What is needed »
Within the entries below, please retype exactly the lines starting with the line that has "The width and height of the screenshot is (640, 366)." and going on through the line that has "the 商品圖片顯示 product", but not the pictures.

Collected data »
Start of Block
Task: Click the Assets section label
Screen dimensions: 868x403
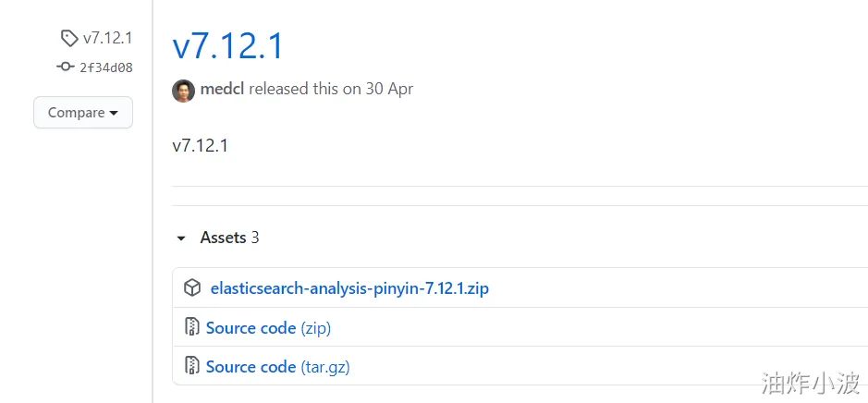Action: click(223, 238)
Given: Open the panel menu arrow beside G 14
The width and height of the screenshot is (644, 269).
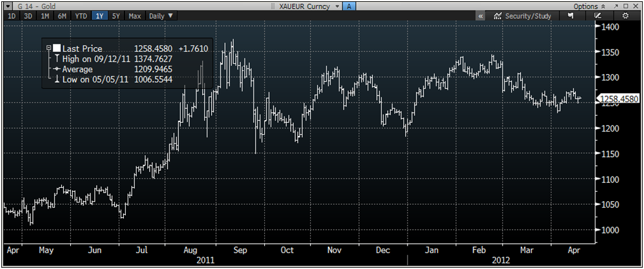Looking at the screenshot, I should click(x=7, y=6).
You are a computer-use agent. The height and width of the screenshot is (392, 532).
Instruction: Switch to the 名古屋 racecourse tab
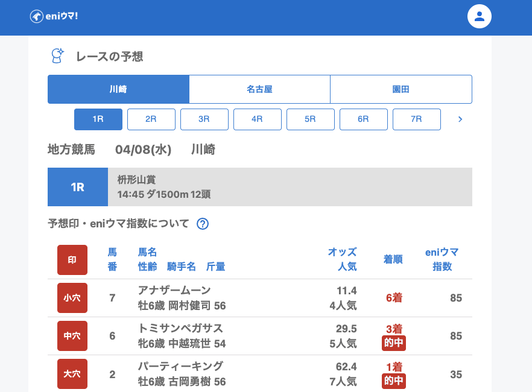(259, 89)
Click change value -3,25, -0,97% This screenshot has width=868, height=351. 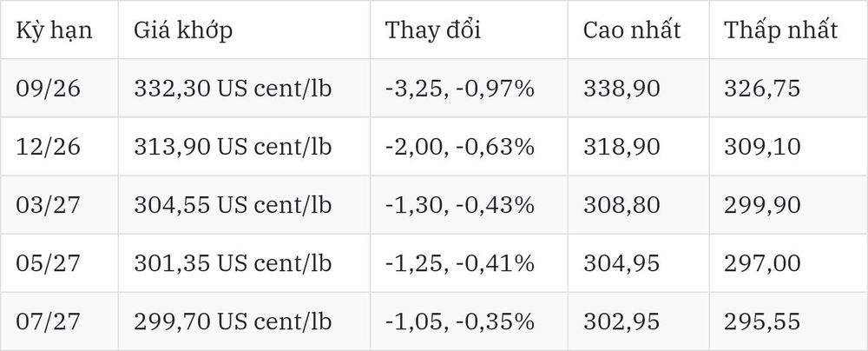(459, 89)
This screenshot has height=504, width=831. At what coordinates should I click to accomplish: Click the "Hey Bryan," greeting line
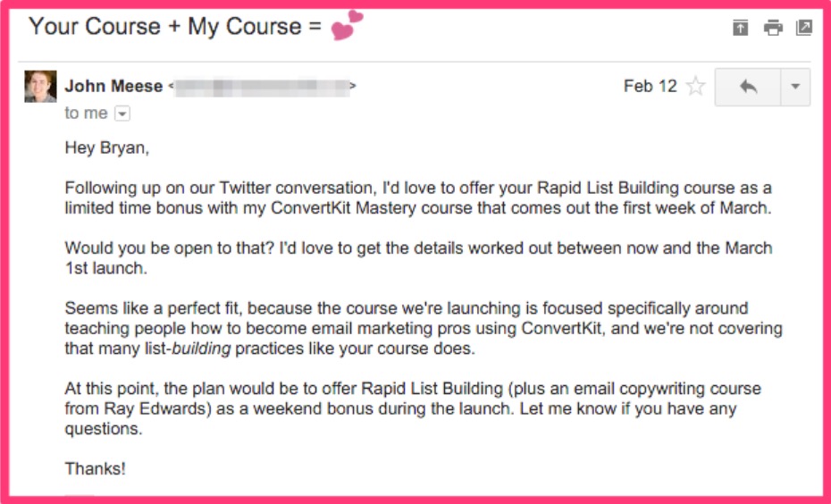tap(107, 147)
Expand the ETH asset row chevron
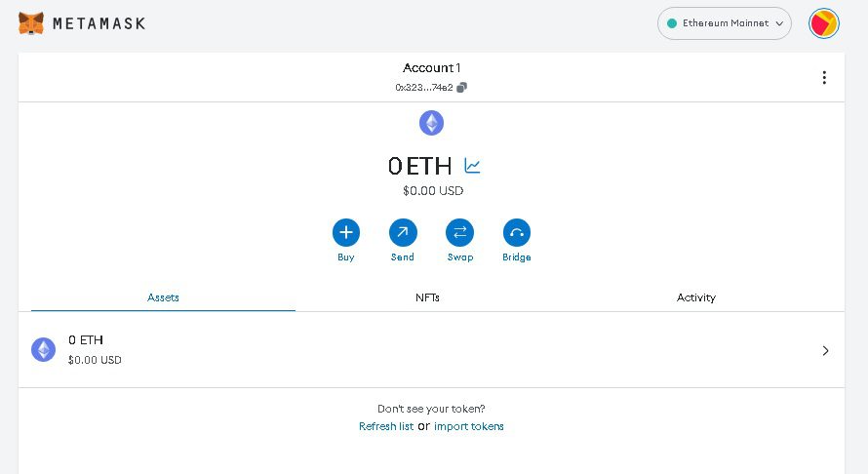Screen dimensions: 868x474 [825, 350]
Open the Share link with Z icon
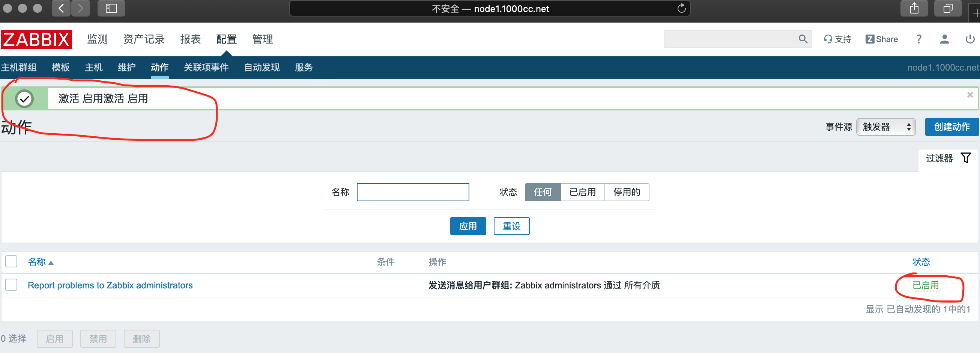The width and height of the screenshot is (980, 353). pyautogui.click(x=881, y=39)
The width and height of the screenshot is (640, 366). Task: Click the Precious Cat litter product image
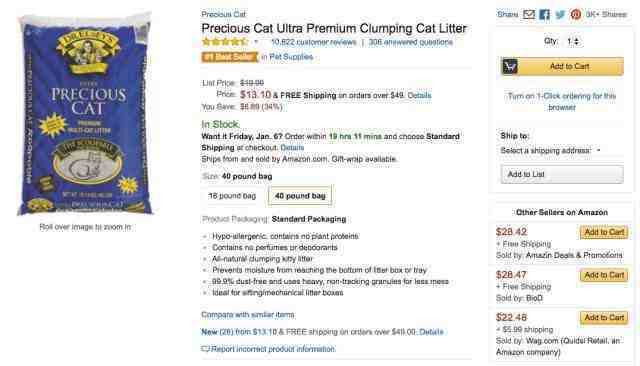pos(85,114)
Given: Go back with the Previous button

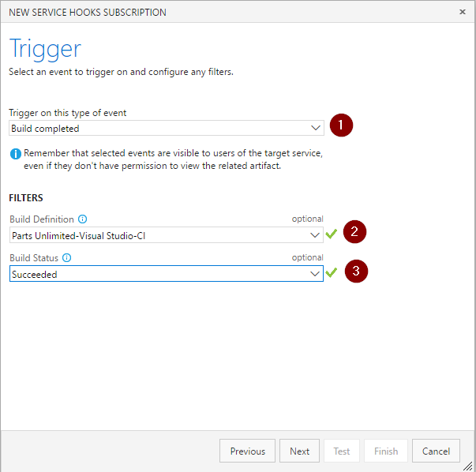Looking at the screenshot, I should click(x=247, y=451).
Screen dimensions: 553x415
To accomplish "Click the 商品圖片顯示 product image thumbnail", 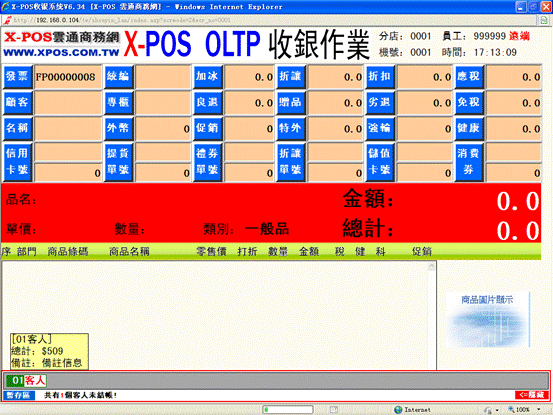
End of Block
Start of Block
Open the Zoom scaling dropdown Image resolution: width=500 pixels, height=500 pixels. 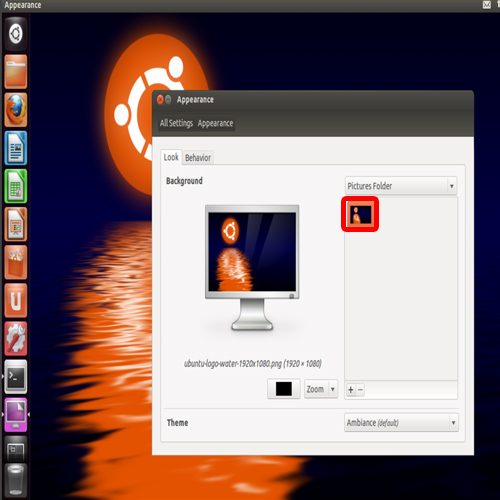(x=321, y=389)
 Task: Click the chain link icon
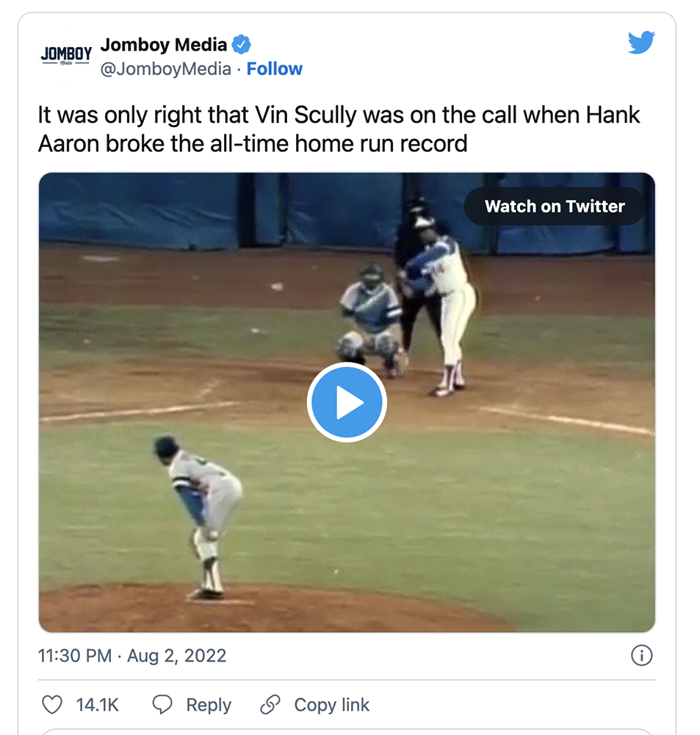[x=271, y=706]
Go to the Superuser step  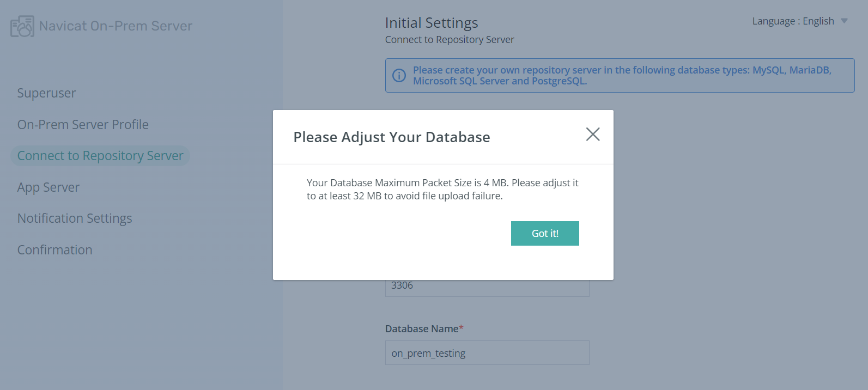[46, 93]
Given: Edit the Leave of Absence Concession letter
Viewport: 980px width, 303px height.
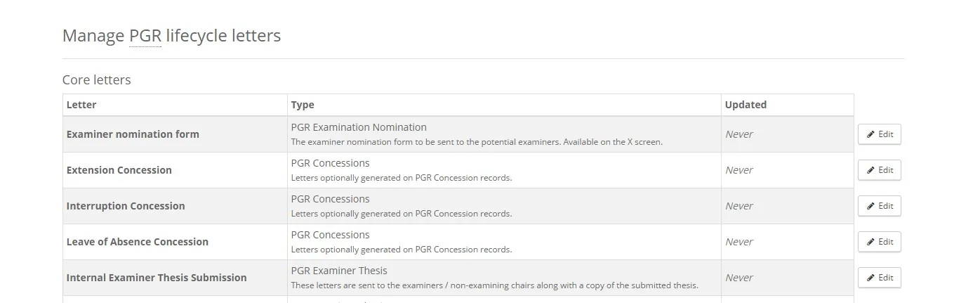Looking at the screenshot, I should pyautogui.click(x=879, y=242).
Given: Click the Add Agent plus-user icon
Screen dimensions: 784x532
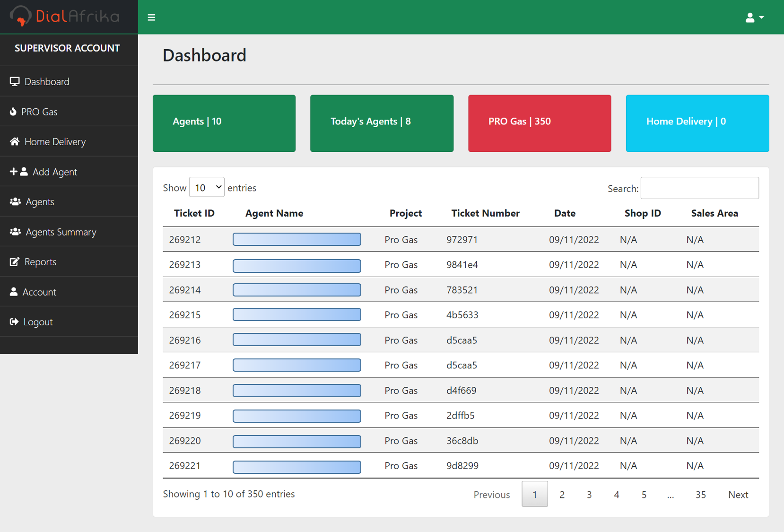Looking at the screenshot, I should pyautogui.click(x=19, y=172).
End of Block
Output of the exercise »
The width and height of the screenshot is (640, 366). Task: Click the Precious Cat litter product image
pos(85,114)
Given: Go back with the Previous button

Looking at the screenshot, I should click(x=247, y=451).
Screen dimensions: 553x415
To accomplish "Click the 商品圖片顯示 product image thumbnail", 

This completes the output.